EXERCISE REQUIREMENTS: Could you reproduce every one of the following rows word for word, with no changes?

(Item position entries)
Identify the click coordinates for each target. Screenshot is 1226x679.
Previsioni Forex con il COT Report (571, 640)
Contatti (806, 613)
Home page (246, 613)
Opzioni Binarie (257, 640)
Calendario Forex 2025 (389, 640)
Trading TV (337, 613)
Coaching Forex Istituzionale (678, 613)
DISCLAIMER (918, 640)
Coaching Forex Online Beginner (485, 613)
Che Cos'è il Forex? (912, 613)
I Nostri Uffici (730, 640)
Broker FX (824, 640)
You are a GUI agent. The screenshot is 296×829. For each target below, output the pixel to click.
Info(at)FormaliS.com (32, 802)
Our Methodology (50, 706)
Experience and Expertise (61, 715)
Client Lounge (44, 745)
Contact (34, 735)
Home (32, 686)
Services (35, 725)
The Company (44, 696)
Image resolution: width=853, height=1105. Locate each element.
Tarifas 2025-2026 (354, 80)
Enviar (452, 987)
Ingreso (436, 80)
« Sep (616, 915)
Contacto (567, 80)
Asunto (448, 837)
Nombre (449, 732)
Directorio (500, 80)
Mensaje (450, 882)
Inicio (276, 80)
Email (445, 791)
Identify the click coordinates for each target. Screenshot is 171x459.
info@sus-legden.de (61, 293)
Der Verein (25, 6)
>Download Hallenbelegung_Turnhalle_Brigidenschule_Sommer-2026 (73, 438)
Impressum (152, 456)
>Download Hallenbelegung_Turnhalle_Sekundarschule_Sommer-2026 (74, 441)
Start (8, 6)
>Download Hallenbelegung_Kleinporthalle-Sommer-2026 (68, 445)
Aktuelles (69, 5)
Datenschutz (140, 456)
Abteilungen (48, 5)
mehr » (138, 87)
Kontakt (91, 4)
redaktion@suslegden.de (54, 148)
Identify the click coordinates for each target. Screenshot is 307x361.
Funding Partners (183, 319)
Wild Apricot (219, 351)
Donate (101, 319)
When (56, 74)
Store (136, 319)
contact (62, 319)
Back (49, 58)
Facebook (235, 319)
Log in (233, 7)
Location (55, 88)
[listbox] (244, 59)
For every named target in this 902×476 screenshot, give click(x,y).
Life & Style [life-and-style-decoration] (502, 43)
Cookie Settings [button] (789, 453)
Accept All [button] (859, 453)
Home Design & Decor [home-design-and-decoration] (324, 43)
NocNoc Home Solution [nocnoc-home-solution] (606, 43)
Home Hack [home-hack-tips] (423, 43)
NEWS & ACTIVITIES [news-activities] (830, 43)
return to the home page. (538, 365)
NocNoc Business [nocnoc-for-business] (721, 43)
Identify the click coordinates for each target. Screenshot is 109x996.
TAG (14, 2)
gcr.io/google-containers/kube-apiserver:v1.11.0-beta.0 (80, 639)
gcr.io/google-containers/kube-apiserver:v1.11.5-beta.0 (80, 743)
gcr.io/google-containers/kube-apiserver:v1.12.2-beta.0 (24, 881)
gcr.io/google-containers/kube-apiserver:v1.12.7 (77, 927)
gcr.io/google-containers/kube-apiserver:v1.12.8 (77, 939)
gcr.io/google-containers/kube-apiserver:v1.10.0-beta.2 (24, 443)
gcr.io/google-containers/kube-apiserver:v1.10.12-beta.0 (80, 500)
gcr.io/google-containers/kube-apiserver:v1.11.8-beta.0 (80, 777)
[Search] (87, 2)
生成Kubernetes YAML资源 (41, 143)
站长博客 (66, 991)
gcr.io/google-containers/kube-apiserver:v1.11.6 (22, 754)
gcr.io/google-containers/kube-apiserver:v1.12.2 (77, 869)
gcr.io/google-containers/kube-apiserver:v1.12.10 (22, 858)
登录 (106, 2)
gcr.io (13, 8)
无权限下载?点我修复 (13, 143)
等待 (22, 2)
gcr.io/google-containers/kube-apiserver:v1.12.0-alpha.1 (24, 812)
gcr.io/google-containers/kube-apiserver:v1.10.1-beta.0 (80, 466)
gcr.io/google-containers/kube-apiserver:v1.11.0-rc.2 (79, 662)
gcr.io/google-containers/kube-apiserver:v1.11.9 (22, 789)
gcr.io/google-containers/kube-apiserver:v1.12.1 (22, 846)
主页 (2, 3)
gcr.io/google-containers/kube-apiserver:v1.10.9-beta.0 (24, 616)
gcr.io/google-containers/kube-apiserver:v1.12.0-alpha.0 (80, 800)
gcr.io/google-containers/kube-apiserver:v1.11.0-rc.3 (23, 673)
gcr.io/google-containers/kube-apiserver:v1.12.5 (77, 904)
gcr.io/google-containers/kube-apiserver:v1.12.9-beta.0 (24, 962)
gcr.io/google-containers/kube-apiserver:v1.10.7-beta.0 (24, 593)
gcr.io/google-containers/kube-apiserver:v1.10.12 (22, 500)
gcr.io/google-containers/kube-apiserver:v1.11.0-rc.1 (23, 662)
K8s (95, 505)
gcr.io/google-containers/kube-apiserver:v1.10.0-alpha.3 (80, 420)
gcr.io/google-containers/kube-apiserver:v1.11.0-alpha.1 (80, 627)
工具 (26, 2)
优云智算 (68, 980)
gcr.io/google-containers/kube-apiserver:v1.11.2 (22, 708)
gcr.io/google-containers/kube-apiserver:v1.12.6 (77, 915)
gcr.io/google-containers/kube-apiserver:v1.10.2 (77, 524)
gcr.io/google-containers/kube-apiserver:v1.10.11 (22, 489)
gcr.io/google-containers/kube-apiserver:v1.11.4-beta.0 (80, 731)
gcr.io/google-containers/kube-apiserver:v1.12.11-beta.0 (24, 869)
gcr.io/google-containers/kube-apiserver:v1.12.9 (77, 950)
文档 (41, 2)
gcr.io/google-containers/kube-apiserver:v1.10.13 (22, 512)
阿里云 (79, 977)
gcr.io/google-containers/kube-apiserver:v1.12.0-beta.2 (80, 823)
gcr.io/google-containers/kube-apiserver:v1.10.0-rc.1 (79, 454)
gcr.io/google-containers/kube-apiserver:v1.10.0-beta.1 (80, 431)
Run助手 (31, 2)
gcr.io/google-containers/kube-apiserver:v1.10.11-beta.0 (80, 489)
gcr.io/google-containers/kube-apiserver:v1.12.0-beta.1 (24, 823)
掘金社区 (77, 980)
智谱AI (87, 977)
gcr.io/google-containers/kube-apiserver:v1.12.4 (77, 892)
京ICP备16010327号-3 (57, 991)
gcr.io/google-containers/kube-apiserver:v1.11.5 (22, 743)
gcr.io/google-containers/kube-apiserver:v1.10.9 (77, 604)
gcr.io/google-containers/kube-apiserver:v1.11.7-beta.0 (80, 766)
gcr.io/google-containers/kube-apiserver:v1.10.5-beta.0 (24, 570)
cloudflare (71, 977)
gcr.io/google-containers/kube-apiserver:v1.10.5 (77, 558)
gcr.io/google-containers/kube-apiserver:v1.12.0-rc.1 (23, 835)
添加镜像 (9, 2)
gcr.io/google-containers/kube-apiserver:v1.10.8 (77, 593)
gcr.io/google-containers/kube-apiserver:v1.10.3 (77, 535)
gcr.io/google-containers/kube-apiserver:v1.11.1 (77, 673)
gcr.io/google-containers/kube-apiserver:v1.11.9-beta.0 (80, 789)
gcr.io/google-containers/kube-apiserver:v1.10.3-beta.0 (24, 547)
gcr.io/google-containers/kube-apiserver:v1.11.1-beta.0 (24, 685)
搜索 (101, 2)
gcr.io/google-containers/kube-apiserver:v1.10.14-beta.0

TASK RESULT:
Identify the click coordinates for each target. Screenshot is 1226x679.
Previsioni Forex con il COT Report (571, 640)
Contatti (806, 613)
Home page (246, 613)
Opzioni Binarie (257, 640)
Calendario Forex 2025 (389, 640)
Trading TV (337, 613)
Coaching Forex Istituzionale (678, 613)
DISCLAIMER (918, 640)
Coaching Forex Online Beginner (485, 613)
Che Cos'è il Forex? (912, 613)
I Nostri Uffici (730, 640)
Broker FX (824, 640)
You are a GUI agent. The screenshot is 296×829. For each target below, output the pixel to click.
Info(at)FormaliS.com (32, 802)
Our Methodology (50, 706)
Experience and Expertise (61, 715)
Client Lounge (44, 745)
Contact (34, 735)
Home (32, 686)
Services (35, 725)
The Company (44, 696)
Image resolution: width=853, height=1105. Locate each element.
Tarifas 2025-2026 (354, 80)
Enviar (452, 987)
Ingreso (436, 80)
« Sep (616, 915)
Contacto (567, 80)
Asunto (448, 837)
Nombre (449, 732)
Directorio (500, 80)
Mensaje (450, 882)
Inicio (276, 80)
Email (445, 791)
Identify the click coordinates for each target. Screenshot is 171x459.
info@sus-legden.de (61, 293)
Der Verein (25, 6)
>Download Hallenbelegung_Turnhalle_Brigidenschule_Sommer-2026 (73, 438)
Impressum (152, 456)
>Download Hallenbelegung_Turnhalle_Sekundarschule_Sommer-2026 (74, 441)
Start (8, 6)
>Download Hallenbelegung_Kleinporthalle-Sommer-2026 (68, 445)
Aktuelles (69, 5)
Datenschutz (140, 456)
Abteilungen (48, 5)
mehr » (138, 87)
Kontakt (91, 4)
redaktion@suslegden.de (54, 148)
Identify the click coordinates for each target. Screenshot is 307x361.
Funding Partners (183, 319)
Wild Apricot (219, 351)
Donate (101, 319)
When (56, 74)
Store (136, 319)
contact (62, 319)
Back (49, 58)
Facebook (235, 319)
Log in (233, 7)
Location (55, 88)
[listbox] (244, 59)
For every named target in this 902×476 screenshot, give click(x,y).
Life & Style [life-and-style-decoration] (502, 43)
Cookie Settings [button] (789, 453)
Accept All [button] (859, 453)
Home Design & Decor [home-design-and-decoration] (324, 43)
NocNoc Home Solution [nocnoc-home-solution] (606, 43)
Home Hack [home-hack-tips] (423, 43)
NEWS & ACTIVITIES [news-activities] (830, 43)
return to the home page. (538, 365)
NocNoc Business [nocnoc-for-business] (721, 43)
Identify the click coordinates for each target. Screenshot is 109x996.
TAG (14, 2)
gcr.io/google-containers/kube-apiserver:v1.11.0-beta.0 (80, 639)
gcr.io/google-containers/kube-apiserver:v1.11.5-beta.0 (80, 743)
gcr.io/google-containers/kube-apiserver:v1.12.2-beta.0 (24, 881)
gcr.io/google-containers/kube-apiserver:v1.12.7 (77, 927)
gcr.io/google-containers/kube-apiserver:v1.12.8 (77, 939)
gcr.io/google-containers/kube-apiserver:v1.10.0-beta.2 (24, 443)
gcr.io/google-containers/kube-apiserver:v1.10.12-beta.0 (80, 500)
gcr.io/google-containers/kube-apiserver:v1.11.8-beta.0 (80, 777)
[Search] (87, 2)
生成Kubernetes YAML资源 (41, 143)
站长博客 (66, 991)
gcr.io/google-containers/kube-apiserver:v1.11.6 (22, 754)
gcr.io/google-containers/kube-apiserver:v1.12.2 (77, 869)
gcr.io/google-containers/kube-apiserver:v1.12.10 (22, 858)
登录 (106, 2)
gcr.io (13, 8)
无权限下载?点我修复 (13, 143)
等待 (22, 2)
gcr.io/google-containers/kube-apiserver:v1.12.0-alpha.1 (24, 812)
gcr.io/google-containers/kube-apiserver:v1.10.1-beta.0 (80, 466)
gcr.io/google-containers/kube-apiserver:v1.11.0-rc.2 (79, 662)
gcr.io/google-containers/kube-apiserver:v1.11.9 (22, 789)
gcr.io/google-containers/kube-apiserver:v1.12.1 (22, 846)
主页 (2, 3)
gcr.io/google-containers/kube-apiserver:v1.10.9-beta.0 (24, 616)
gcr.io/google-containers/kube-apiserver:v1.12.0-alpha.0 (80, 800)
gcr.io/google-containers/kube-apiserver:v1.11.0-rc.3 (23, 673)
gcr.io/google-containers/kube-apiserver:v1.12.5 (77, 904)
gcr.io/google-containers/kube-apiserver:v1.12.9-beta.0 (24, 962)
gcr.io/google-containers/kube-apiserver:v1.10.7-beta.0 (24, 593)
gcr.io/google-containers/kube-apiserver:v1.10.12 (22, 500)
gcr.io/google-containers/kube-apiserver:v1.11.0-rc.1 (23, 662)
K8s (95, 505)
gcr.io/google-containers/kube-apiserver:v1.10.0-alpha.3 (80, 420)
gcr.io/google-containers/kube-apiserver:v1.11.0-alpha.1 (80, 627)
工具 (26, 2)
优云智算 (68, 980)
gcr.io/google-containers/kube-apiserver:v1.11.2 (22, 708)
gcr.io/google-containers/kube-apiserver:v1.12.6 (77, 915)
gcr.io/google-containers/kube-apiserver:v1.10.2 (77, 524)
gcr.io/google-containers/kube-apiserver:v1.10.11 (22, 489)
gcr.io/google-containers/kube-apiserver:v1.11.4-beta.0 (80, 731)
gcr.io/google-containers/kube-apiserver:v1.12.11-beta.0 (24, 869)
gcr.io/google-containers/kube-apiserver:v1.12.9 (77, 950)
文档 (41, 2)
gcr.io/google-containers/kube-apiserver:v1.10.13 (22, 512)
阿里云 (79, 977)
gcr.io/google-containers/kube-apiserver:v1.12.0-beta.2 (80, 823)
gcr.io/google-containers/kube-apiserver:v1.10.0-rc.1 (79, 454)
gcr.io/google-containers/kube-apiserver:v1.10.0-beta.1 (80, 431)
Run助手 (31, 2)
gcr.io/google-containers/kube-apiserver:v1.10.11-beta.0 (80, 489)
gcr.io/google-containers/kube-apiserver:v1.12.0-beta.1 (24, 823)
掘金社区 (77, 980)
智谱AI (87, 977)
gcr.io/google-containers/kube-apiserver:v1.12.4 (77, 892)
京ICP备16010327号-3 (57, 991)
gcr.io/google-containers/kube-apiserver:v1.11.5 (22, 743)
gcr.io/google-containers/kube-apiserver:v1.10.9 (77, 604)
gcr.io/google-containers/kube-apiserver:v1.11.7-beta.0 (80, 766)
gcr.io/google-containers/kube-apiserver:v1.10.5-beta.0 (24, 570)
cloudflare (71, 977)
gcr.io/google-containers/kube-apiserver:v1.10.5 (77, 558)
gcr.io/google-containers/kube-apiserver:v1.12.0-rc.1 (23, 835)
添加镜像 (9, 2)
gcr.io/google-containers/kube-apiserver:v1.10.8 (77, 593)
gcr.io/google-containers/kube-apiserver:v1.10.3 (77, 535)
gcr.io/google-containers/kube-apiserver:v1.11.1 (77, 673)
gcr.io/google-containers/kube-apiserver:v1.11.9-beta.0 (80, 789)
gcr.io/google-containers/kube-apiserver:v1.10.3-beta.0 (24, 547)
gcr.io/google-containers/kube-apiserver:v1.11.1-beta.0 (24, 685)
搜索 (101, 2)
gcr.io/google-containers/kube-apiserver:v1.10.14-beta.0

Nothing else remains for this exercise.